Source data:
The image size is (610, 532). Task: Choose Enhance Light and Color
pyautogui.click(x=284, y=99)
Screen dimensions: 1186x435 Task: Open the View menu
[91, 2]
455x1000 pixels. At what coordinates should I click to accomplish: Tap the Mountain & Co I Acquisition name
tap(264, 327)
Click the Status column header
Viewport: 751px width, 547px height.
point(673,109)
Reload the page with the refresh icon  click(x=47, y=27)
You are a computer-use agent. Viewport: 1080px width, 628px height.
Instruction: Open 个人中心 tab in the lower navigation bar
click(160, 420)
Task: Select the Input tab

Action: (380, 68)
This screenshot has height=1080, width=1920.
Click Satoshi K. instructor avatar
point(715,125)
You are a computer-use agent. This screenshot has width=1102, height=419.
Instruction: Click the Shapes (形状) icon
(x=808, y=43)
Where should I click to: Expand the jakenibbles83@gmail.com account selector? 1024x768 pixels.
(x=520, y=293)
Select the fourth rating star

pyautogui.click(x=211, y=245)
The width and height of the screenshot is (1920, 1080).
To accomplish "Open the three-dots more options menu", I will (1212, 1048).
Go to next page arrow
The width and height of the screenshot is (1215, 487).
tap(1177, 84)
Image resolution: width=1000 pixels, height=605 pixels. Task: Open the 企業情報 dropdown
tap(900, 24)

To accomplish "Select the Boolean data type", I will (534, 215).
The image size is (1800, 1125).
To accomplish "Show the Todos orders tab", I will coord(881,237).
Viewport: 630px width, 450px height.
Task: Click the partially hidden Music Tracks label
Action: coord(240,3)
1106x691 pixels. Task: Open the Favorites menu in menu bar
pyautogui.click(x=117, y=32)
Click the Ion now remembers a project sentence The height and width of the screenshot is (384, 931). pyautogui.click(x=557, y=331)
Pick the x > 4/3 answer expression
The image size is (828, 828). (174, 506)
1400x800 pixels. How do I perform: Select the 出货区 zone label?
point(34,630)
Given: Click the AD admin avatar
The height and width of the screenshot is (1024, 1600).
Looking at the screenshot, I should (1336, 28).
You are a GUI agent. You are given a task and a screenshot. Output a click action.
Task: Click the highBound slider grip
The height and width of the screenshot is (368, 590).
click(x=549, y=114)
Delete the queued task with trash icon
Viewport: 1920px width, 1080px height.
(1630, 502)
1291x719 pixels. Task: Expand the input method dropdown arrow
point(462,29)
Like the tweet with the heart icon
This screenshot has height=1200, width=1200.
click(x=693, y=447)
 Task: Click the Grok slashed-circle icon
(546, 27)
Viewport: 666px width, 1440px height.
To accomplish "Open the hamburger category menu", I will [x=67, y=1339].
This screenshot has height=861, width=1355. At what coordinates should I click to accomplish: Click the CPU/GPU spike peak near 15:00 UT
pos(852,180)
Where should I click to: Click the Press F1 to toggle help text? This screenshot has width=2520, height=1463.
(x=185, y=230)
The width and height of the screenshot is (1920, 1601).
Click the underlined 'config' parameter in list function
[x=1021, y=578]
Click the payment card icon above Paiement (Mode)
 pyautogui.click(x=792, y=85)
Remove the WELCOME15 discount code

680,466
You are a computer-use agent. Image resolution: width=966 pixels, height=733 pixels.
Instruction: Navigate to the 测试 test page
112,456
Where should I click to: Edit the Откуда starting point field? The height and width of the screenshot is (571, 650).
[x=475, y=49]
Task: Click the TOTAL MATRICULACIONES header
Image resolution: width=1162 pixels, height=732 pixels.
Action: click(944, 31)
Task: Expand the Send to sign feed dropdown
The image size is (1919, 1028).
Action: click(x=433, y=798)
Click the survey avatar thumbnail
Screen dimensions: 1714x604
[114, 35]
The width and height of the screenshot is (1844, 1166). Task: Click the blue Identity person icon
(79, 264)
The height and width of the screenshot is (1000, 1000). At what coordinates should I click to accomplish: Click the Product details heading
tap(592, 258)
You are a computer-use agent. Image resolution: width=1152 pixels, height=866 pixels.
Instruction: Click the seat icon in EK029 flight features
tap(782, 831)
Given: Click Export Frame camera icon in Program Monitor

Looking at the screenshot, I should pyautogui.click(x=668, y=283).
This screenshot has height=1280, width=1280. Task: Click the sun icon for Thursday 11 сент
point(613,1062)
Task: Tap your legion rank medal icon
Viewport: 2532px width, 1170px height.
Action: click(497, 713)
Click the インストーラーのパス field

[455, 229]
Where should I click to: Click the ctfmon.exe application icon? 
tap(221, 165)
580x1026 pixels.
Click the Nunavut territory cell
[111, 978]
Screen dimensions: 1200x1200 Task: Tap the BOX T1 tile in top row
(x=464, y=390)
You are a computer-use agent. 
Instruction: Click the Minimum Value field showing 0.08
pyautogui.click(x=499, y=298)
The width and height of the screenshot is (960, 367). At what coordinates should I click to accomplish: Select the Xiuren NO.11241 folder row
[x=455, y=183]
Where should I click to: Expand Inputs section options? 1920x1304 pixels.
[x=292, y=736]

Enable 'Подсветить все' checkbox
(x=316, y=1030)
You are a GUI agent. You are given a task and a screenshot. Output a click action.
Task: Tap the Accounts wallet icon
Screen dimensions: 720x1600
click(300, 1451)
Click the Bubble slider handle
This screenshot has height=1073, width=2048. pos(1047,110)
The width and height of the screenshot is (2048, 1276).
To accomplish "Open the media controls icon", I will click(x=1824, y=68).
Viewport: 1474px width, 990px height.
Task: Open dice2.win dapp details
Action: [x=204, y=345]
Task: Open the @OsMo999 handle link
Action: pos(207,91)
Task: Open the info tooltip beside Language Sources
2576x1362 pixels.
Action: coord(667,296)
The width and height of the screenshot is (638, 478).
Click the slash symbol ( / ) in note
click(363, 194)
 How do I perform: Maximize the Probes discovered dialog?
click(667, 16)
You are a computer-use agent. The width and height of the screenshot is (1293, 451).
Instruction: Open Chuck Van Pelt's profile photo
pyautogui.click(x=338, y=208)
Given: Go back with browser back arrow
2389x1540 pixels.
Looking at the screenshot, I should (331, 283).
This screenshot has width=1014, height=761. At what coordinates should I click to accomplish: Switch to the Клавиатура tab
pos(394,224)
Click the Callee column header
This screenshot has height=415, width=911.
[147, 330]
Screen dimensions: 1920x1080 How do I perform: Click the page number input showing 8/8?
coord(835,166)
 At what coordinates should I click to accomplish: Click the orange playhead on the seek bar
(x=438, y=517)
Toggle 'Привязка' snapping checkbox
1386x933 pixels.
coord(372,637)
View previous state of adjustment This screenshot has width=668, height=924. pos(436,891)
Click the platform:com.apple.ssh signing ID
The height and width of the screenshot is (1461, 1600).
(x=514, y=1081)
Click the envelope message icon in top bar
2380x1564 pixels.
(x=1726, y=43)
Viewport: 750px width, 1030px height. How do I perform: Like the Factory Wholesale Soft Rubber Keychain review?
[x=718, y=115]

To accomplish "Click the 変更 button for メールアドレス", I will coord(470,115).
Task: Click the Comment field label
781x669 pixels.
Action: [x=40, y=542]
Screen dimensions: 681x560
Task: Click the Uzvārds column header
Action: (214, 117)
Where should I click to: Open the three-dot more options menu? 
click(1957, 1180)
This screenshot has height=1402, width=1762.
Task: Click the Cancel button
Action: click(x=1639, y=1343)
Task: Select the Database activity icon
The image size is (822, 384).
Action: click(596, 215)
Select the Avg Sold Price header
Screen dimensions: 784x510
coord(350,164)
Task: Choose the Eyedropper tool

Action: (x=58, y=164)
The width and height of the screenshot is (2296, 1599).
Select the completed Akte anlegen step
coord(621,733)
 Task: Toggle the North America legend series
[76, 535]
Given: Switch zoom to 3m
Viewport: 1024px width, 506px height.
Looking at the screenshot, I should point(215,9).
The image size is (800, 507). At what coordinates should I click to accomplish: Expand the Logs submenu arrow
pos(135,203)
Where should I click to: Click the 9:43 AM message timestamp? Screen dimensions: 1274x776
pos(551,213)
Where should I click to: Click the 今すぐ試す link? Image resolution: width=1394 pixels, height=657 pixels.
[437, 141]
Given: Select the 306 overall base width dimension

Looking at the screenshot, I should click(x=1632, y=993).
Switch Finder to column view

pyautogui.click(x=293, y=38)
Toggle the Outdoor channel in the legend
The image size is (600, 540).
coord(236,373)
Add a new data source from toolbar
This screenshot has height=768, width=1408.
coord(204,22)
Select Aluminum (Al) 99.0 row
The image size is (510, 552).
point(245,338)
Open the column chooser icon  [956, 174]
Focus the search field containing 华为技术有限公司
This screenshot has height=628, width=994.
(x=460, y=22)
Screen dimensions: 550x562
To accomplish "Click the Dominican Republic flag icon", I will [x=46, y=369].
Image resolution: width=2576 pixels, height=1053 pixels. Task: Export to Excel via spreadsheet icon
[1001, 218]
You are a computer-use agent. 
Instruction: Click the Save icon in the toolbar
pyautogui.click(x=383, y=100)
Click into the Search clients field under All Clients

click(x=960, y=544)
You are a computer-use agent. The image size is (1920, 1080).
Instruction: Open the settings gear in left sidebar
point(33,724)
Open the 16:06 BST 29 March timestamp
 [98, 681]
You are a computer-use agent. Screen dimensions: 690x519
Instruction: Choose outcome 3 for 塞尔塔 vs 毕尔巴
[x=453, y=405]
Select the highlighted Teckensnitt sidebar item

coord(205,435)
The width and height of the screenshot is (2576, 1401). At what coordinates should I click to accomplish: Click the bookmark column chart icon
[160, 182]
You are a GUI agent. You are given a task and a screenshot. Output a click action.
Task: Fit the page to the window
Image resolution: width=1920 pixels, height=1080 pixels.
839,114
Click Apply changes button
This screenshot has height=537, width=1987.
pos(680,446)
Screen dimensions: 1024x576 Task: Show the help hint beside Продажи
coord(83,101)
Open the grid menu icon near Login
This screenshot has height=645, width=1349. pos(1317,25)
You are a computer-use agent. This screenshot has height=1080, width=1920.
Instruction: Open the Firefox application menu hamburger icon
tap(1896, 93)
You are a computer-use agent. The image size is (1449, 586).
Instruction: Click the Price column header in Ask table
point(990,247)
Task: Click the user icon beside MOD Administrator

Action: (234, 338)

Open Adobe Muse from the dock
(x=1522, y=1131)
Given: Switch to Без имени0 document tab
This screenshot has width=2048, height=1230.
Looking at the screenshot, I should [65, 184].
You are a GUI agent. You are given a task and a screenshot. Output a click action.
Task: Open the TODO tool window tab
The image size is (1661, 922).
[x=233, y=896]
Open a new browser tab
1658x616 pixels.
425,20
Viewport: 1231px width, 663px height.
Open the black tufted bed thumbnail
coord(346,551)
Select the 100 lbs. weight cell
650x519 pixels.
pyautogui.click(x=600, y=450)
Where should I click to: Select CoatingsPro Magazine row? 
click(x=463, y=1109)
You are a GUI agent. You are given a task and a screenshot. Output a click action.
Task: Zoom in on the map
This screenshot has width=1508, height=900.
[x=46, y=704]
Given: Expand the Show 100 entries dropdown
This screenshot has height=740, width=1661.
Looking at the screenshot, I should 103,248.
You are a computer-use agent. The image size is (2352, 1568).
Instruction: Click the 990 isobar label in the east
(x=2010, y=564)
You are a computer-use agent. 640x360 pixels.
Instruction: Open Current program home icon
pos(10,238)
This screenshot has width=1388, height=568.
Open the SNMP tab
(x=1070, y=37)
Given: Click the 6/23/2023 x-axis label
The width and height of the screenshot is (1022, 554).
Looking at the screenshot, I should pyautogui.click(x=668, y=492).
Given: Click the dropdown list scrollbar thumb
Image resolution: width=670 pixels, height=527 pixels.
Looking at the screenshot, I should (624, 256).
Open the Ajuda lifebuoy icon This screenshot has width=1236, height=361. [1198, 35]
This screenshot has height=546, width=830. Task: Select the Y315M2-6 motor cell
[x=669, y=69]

- [OBJECTIVE]:
Copy the lines of the source data between the line containing "Where should I click to: Edit" and the line containing "(x=316, y=1030)", inclusive.

- [SOLVED EXERCISE]:
Where should I click to: Edit the Откуда starting point field? The height and width of the screenshot is (571, 650).
[x=475, y=49]
Task: Click the TOTAL MATRICULACIONES header
Image resolution: width=1162 pixels, height=732 pixels.
Action: click(944, 31)
Task: Expand the Send to sign feed dropdown
The image size is (1919, 1028).
Action: click(x=433, y=798)
Click the survey avatar thumbnail
Screen dimensions: 1714x604
[114, 35]
The width and height of the screenshot is (1844, 1166). Task: Click the blue Identity person icon
(79, 264)
The height and width of the screenshot is (1000, 1000). At what coordinates should I click to accomplish: Click the Product details heading
tap(592, 258)
You are a computer-use agent. Image resolution: width=1152 pixels, height=866 pixels.
Instruction: Click the seat icon in EK029 flight features
tap(782, 831)
Given: Click Export Frame camera icon in Program Monitor

Looking at the screenshot, I should pyautogui.click(x=668, y=283).
This screenshot has height=1280, width=1280. Task: Click the sun icon for Thursday 11 сент
point(613,1062)
Task: Tap your legion rank medal icon
Viewport: 2532px width, 1170px height.
Action: click(497, 713)
Click the インストーラーのパス field

[455, 229]
Where should I click to: Click the ctfmon.exe application icon? 
tap(221, 165)
580x1026 pixels.
Click the Nunavut territory cell
[111, 978]
Screen dimensions: 1200x1200 Task: Tap the BOX T1 tile in top row
(x=464, y=390)
You are a computer-use agent. 
Instruction: Click the Minimum Value field showing 0.08
pyautogui.click(x=499, y=298)
The width and height of the screenshot is (960, 367). At what coordinates should I click to accomplish: Select the Xiuren NO.11241 folder row
[x=455, y=183]
Where should I click to: Expand Inputs section options? 1920x1304 pixels.
[x=292, y=736]

Enable 'Подсветить все' checkbox
(x=316, y=1030)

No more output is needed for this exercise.